On October 26, the day after the news broke that the TPNW was set to enter into force, Katsunobu Kato, Japan’s Chief Cabinet Secretary General, once again rejected Japan’s participation in the treaty at a regular press conference. “The treaty’s approach differs from that of Japan,” Mr. Kato said, as he matter-of-factly repeated Japan’s stance of playing the role as bridge between nuclear weapon states and non-nuclear weapon states by advocating a phased nuclear disarmament approach.

Hibakusha express outrage

Terumi Tanaka, 88, co-chairperson of the Japan Confederation of A- and H-Bomb Sufferers Organizations (Nihon Hidankyo), spoke angrily at a press conference on the same day. “I lost five family members in the atomic bombing and saw many people suffering and in pain. That experience is my starting point. When I think of how our government simply repeated its previous statements without any consideration, my blood boils.” Michiko Kodama, 82, the group’s assistant secretary general said, “I hope the Japanese government will set out a path for complete nuclear abolition at the very least while A-bomb survivors are still alive.” An enormous gulf exists between the survivors, who call for abolition of nuclear arms as soon as possible, and the Japanese government, which rejects the treaty based on the justification of realistic national security.

In its policies related to national security, Japan places emphasis on the nuclear umbrella provided through the nuclear force of the United States, and consistently adopts a stance of opposition to the treaty. Japan did not participate in the conference held at the United Nations for negotiating establishment of the TPNW in 2017. In its basic defense program released in 2018, Japan clearly states that U.S. nuclear deterrence is indispensable, clarifying its reliance on the philosophy of nuclear deterrence.

Japan’s two-faced attitude can no longer be hidden

Nevertheless, the TPNW renounces the existence of nuclear weapons due to their inhumane nature. Keiko Nakamura, associate professor at the Research Center for Nuclear Weapons Abolition (RECNA) of Nagasaki University, analyzed the situation thusly: “Possession of nuclear weapons will be an impossible option, and relying on them will go out of fashion. Once the treaty comes into effect, the world’s consciousness about nuclear weapons will be transformed in the same way. It has now become difficult for Japan to hide its two-faced nature, relying on U.S. nuclear force despite being the A-bombed nation.” She added emphatically, “Japanese people need to take such a situation to heart and begin to embark on action to alter the government’s mindset.”
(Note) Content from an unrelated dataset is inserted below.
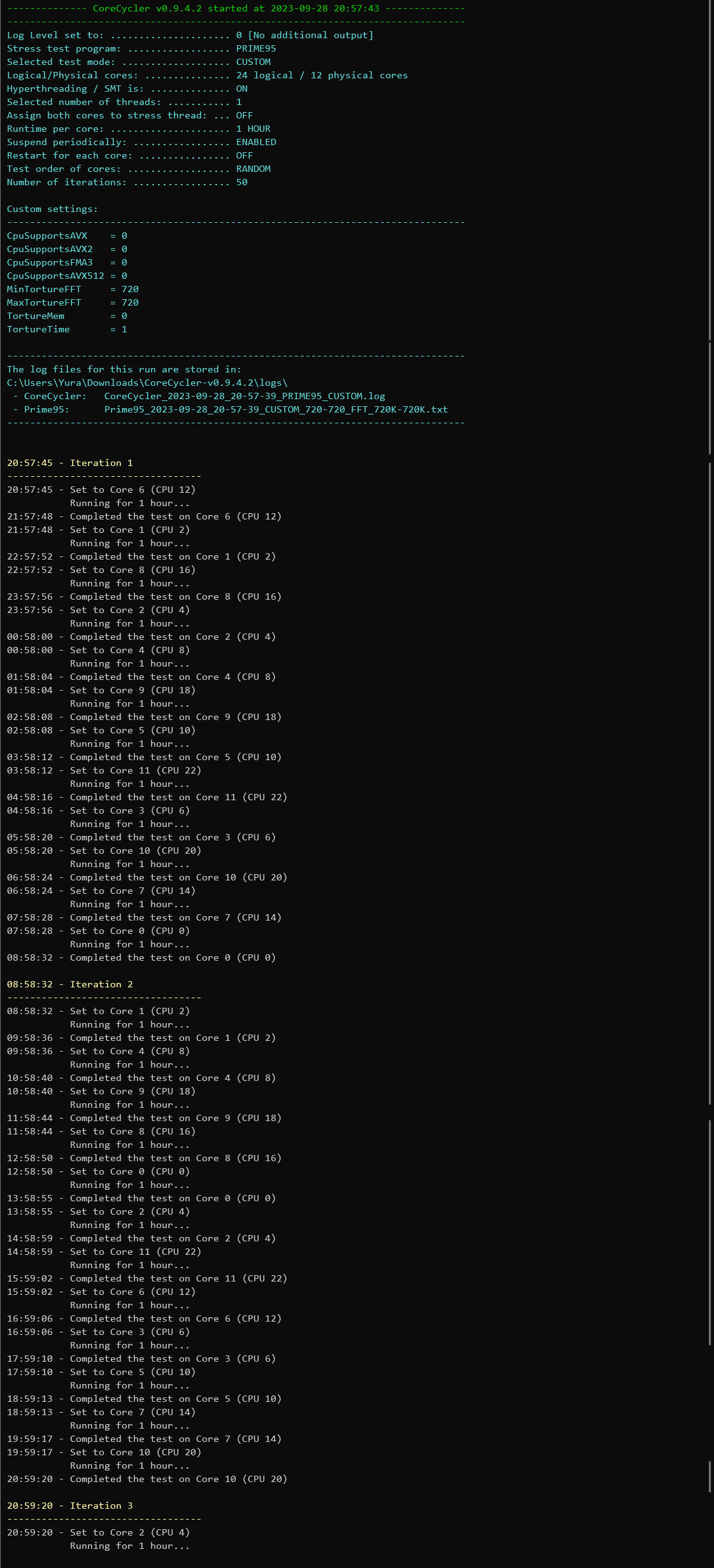
Task: Select the PRIME95 stress test program value
Action: [x=256, y=48]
A movement has already begun aimed at changing the Japanese government’s obstinate attitude. “Kaku seisakuwo shiritai Hiroshima wakamono yukenshano kai” (Kakuwaka Hiroshima) is a group composed mainly of young people in Hiroshima who are actively learning about nuclear policies as voters. From a pro-treaty perspective, the group has worked on activities to ask locally elected Diet members about their stance regarding such policies. Since the group’s establishment in January 2019, it has reached out to 15 lawmakers by telephone or written letter and met in person seven members from both the ruling and opposition parties.
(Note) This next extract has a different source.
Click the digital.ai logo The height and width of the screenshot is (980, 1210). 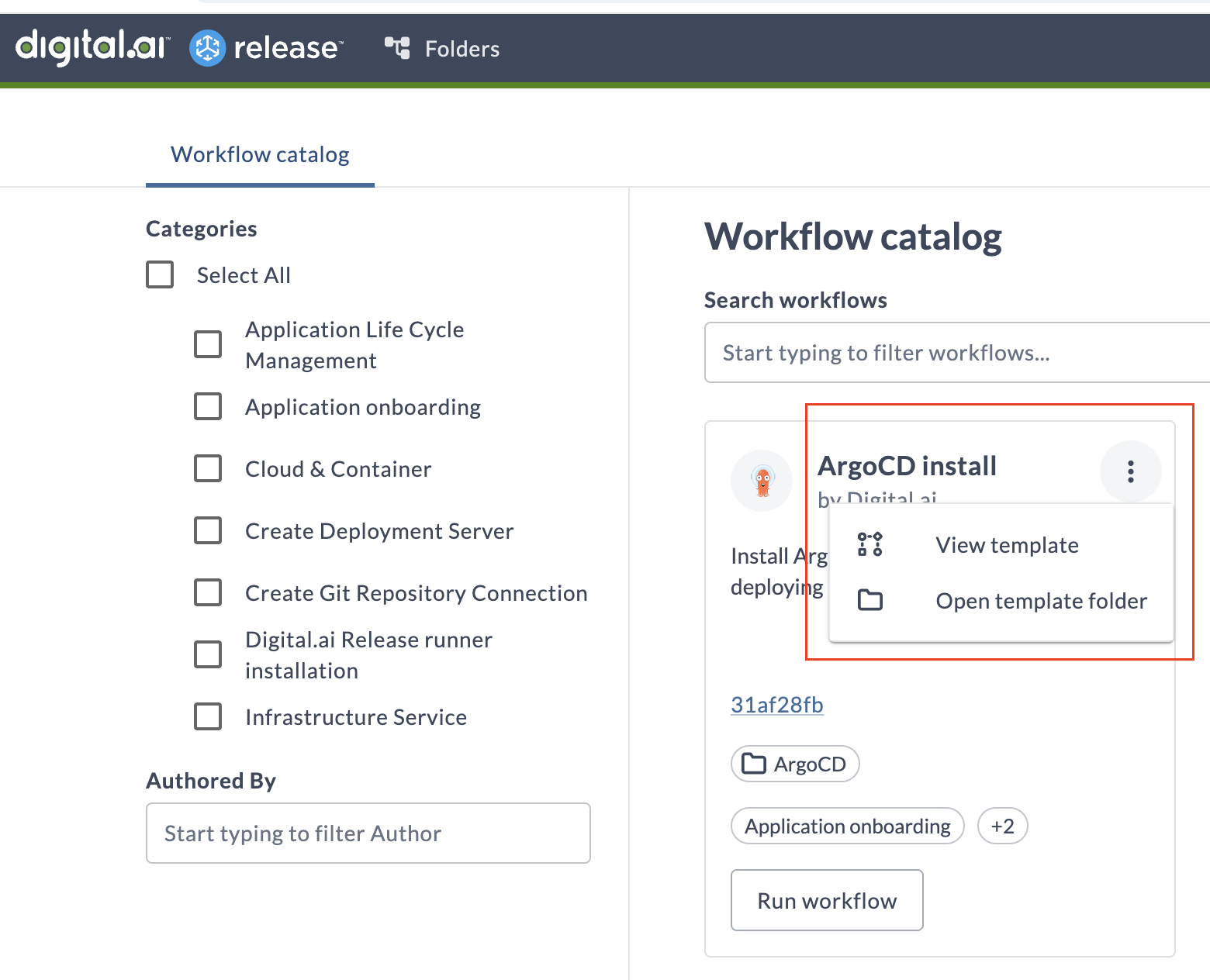pyautogui.click(x=92, y=47)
Miho Tanaka, 26, is co-leader of the group and a company employee and resident of Hiroshima’s Nishi Ward. “We have come to understand that opinions are split about whether to agree on the treaty or not, even among Diet members of the ruling Liberal Democratic Party (LDP), and that they have diverse views about the treaty,” said Ms. Tanaka. “It’s natural they have different ways of thinking from us, but it’s important for us to kick off discussion with them anyway as a first step.” With the determination that the treaty will enter into force, her group will continue to push ahead with dialogue. “I’m sure we can make a change if we keep raising our voices.” The group is exploring how to work as a bridge to realize ratification of the treaty by the A-bombed nation of Japan.